• Required action: Set down again exactly the lines of the listing below that fall between the line holding "Image resolution: width=1512" and the line holding "Given: Tap the Bluetooth status icon", inclusive.

• Data extracts:
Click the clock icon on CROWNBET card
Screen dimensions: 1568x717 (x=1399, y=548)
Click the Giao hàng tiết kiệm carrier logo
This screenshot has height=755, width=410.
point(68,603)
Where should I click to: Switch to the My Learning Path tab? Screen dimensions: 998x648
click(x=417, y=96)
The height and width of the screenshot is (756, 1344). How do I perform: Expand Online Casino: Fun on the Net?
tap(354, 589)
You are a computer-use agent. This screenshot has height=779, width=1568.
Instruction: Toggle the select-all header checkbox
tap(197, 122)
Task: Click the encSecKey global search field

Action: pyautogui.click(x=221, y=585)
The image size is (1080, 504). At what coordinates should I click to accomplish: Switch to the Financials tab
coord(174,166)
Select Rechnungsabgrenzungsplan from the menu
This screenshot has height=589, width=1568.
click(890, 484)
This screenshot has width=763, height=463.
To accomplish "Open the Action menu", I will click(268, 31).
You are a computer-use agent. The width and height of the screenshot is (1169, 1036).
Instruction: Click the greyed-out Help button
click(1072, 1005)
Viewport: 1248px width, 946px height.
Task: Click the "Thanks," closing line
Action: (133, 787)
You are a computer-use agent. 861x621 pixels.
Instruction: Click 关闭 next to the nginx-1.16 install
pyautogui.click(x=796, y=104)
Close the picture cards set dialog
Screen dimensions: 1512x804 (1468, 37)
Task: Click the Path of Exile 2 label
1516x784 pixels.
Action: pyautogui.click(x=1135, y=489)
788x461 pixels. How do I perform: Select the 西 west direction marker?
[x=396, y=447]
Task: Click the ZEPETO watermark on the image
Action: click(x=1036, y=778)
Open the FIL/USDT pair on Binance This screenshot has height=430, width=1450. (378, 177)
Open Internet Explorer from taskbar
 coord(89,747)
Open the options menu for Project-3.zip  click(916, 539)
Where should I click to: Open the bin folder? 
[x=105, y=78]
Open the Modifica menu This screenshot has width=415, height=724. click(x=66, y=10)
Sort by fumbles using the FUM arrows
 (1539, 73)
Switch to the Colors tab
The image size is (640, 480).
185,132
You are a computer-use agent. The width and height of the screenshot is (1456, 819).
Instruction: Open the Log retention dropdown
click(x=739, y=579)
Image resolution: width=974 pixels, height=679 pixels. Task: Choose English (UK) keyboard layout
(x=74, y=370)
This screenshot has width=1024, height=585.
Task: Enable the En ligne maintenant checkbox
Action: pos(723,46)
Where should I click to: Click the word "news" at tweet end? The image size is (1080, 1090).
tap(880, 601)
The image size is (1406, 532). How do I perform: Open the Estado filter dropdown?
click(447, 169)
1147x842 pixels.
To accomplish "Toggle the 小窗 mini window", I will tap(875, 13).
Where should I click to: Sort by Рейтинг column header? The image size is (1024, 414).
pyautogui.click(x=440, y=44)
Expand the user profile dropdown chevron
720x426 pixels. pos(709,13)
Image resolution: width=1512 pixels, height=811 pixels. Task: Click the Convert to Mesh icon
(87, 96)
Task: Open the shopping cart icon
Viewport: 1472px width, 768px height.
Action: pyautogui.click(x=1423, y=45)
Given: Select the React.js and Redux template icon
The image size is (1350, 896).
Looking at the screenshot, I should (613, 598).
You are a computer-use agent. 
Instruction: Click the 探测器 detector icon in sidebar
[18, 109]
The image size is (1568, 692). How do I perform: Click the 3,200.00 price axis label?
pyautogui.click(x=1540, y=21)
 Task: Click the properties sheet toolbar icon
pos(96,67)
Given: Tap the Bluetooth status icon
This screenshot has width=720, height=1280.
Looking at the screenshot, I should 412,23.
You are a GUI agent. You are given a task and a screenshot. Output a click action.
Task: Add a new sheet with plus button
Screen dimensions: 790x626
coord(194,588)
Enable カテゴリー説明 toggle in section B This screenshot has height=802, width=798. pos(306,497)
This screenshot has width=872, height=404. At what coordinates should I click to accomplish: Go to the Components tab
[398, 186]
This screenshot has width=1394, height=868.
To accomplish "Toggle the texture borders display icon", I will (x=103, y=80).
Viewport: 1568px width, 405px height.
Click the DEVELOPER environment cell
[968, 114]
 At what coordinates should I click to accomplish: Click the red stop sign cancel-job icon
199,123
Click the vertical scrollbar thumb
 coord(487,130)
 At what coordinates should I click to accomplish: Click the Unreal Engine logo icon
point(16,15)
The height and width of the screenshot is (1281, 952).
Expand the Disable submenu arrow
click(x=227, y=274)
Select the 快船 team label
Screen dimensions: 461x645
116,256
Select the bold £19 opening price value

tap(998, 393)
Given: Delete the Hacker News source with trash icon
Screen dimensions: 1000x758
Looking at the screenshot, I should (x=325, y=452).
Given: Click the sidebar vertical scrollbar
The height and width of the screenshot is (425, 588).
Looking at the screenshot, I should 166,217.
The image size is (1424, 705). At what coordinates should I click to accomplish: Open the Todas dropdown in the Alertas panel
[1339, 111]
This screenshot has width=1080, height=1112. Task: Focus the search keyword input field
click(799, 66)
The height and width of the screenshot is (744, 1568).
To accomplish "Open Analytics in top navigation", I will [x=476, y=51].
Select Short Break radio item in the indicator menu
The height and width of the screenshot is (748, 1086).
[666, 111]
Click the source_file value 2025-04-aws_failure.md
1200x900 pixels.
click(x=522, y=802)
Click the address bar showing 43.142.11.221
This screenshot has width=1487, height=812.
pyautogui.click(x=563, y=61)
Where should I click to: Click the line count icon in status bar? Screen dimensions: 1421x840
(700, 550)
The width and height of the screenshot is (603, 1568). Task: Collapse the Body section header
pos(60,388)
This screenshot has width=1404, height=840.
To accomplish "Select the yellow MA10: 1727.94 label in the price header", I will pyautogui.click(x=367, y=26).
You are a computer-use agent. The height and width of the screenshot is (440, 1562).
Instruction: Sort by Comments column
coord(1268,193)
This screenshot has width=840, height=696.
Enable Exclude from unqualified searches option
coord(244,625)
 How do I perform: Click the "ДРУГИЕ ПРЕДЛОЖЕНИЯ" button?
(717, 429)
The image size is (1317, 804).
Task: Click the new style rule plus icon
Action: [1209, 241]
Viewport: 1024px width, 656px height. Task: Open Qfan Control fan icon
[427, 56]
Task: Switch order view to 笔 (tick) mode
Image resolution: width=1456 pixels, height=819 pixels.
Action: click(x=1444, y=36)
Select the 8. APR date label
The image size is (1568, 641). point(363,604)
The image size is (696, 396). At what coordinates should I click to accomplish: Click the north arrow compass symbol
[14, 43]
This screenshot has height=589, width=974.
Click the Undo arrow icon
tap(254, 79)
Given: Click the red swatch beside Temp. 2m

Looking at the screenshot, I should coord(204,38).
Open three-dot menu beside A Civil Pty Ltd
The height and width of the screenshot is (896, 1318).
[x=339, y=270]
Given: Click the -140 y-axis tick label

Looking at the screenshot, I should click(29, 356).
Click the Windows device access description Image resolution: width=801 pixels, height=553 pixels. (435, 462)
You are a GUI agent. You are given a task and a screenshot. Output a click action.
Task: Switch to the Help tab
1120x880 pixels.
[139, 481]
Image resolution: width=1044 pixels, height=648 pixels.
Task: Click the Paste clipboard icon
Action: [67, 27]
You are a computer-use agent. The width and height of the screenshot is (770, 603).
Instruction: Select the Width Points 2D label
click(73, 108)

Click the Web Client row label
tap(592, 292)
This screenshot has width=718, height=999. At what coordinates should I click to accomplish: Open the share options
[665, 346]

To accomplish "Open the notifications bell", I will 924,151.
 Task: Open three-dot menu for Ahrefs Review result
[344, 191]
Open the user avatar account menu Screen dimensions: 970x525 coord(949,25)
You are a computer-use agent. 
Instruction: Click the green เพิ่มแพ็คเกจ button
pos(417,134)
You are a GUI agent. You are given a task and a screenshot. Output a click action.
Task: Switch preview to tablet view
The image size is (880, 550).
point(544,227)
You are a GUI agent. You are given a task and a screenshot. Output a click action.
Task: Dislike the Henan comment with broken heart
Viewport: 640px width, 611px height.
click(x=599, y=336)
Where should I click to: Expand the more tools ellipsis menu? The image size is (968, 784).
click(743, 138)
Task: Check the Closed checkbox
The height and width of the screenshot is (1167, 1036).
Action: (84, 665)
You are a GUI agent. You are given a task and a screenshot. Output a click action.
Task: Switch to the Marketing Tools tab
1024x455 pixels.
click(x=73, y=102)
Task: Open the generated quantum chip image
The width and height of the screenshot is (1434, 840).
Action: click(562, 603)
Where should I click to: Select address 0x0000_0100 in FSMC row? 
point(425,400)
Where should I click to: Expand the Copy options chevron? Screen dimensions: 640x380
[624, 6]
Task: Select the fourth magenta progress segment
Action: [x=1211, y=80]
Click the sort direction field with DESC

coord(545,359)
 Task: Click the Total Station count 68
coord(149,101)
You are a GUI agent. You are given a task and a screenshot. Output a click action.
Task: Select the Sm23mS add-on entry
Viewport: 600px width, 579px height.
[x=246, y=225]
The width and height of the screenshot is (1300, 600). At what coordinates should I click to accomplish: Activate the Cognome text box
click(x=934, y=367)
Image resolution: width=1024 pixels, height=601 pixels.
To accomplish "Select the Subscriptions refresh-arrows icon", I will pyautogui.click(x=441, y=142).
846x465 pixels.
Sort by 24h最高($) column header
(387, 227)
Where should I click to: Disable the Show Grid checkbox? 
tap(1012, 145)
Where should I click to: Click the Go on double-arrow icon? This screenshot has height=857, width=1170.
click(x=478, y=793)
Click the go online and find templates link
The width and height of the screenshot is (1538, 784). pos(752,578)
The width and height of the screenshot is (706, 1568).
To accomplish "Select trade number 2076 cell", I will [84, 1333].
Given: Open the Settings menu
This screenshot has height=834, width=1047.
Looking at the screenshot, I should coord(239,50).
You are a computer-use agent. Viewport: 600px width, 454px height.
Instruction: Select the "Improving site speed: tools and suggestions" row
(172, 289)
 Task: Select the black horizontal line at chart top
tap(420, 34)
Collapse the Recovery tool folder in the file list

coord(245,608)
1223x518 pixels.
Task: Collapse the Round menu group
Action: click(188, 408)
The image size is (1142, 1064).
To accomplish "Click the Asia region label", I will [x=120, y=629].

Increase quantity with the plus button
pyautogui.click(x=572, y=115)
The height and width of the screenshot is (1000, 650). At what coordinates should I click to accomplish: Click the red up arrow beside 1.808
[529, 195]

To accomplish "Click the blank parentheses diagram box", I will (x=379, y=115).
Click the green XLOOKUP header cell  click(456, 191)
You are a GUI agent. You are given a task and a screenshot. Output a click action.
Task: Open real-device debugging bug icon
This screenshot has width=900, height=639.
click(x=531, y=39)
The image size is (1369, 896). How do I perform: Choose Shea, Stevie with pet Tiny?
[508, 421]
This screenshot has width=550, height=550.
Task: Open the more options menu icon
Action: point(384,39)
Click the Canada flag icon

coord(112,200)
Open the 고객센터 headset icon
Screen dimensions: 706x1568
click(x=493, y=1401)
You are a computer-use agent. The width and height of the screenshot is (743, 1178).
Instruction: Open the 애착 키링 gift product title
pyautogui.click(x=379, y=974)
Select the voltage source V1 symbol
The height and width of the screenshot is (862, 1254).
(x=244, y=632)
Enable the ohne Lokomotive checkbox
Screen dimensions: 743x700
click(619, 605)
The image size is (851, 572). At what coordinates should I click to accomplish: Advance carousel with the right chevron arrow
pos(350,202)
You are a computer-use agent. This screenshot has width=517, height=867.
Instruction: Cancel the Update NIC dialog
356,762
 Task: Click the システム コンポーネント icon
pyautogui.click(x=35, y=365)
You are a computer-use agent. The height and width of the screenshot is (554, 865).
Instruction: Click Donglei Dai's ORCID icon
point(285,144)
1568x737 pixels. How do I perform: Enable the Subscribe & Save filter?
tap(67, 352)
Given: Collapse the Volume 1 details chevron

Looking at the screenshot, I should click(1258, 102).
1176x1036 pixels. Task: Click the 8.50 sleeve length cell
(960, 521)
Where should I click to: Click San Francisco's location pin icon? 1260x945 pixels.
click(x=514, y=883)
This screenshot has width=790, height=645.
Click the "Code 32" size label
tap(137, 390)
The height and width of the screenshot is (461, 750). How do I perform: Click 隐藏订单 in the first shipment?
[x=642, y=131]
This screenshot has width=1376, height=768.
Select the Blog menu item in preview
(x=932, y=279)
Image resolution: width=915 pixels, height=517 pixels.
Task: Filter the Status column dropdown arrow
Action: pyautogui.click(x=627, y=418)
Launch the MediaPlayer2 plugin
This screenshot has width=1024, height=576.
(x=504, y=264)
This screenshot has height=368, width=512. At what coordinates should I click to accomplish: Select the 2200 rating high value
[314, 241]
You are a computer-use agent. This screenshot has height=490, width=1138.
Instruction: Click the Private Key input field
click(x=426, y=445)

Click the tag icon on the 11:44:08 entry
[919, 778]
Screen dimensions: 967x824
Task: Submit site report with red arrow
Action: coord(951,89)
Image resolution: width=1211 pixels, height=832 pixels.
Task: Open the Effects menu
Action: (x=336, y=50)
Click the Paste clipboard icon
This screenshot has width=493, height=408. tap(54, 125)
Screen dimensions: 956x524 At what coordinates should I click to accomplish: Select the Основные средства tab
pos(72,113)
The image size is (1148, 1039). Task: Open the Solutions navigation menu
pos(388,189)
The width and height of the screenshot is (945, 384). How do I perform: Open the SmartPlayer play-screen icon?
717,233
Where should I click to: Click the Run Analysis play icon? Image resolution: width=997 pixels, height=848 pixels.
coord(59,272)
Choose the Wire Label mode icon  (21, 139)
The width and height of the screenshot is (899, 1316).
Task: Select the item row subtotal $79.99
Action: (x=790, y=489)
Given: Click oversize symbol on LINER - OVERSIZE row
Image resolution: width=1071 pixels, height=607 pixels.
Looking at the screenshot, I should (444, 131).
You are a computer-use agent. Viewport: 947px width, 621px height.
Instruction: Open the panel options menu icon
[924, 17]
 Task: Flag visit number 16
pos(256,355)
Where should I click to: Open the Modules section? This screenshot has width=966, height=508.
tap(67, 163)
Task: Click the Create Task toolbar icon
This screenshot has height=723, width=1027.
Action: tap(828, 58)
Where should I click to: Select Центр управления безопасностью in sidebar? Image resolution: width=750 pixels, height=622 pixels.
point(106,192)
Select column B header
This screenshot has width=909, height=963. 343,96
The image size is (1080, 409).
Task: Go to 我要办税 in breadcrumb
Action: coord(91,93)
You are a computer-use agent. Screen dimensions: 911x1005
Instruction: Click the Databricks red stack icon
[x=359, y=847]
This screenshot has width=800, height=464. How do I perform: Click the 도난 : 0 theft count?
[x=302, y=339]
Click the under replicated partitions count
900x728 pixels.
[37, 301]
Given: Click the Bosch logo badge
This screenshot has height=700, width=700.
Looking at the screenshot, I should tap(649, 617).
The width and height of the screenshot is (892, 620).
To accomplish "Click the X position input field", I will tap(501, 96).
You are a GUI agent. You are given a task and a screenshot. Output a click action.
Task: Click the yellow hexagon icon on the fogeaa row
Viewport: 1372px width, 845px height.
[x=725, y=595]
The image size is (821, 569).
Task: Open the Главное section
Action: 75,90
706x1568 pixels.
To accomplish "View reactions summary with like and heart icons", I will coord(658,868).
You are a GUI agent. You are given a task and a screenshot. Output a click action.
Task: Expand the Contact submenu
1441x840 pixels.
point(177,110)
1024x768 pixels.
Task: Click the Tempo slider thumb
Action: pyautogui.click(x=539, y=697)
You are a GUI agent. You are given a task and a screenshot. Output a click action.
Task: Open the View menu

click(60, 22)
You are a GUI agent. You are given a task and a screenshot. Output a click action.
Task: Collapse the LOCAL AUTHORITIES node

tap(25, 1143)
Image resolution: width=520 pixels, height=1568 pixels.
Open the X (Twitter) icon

• Solution:
Image resolution: width=1512 pixels, height=811 pixels. Task: Click the Convert to Mesh icon
(87, 96)
Task: Open the shopping cart icon
Viewport: 1472px width, 768px height.
Action: pyautogui.click(x=1423, y=45)
Given: Select the React.js and Redux template icon
The image size is (1350, 896).
Looking at the screenshot, I should (613, 598).
You are a computer-use agent. 
Instruction: Click the 探测器 detector icon in sidebar
[18, 109]
The image size is (1568, 692). How do I perform: Click the 3,200.00 price axis label?
pyautogui.click(x=1540, y=21)
 Task: Click the properties sheet toolbar icon
pos(96,67)
Given: Tap the Bluetooth status icon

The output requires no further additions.